Data in this exercise:
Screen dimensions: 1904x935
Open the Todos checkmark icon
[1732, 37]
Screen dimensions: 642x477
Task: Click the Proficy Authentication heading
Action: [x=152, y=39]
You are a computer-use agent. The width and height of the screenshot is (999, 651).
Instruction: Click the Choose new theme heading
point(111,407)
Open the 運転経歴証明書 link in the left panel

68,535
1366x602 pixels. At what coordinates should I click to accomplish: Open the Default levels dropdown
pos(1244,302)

...

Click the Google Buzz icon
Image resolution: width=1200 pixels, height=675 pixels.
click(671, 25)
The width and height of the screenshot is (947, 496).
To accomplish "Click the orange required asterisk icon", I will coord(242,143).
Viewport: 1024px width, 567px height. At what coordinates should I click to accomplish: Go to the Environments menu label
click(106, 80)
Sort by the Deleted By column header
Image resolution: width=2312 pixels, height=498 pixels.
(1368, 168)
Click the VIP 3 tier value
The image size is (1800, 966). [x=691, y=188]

What to work on:
Go through the entries above and copy out every line that includes the word "screenshot".

Answer for the task:
You are a computer-use agent. The width and height of the screenshot is (999, 651).
The width and height of the screenshot is (947, 496).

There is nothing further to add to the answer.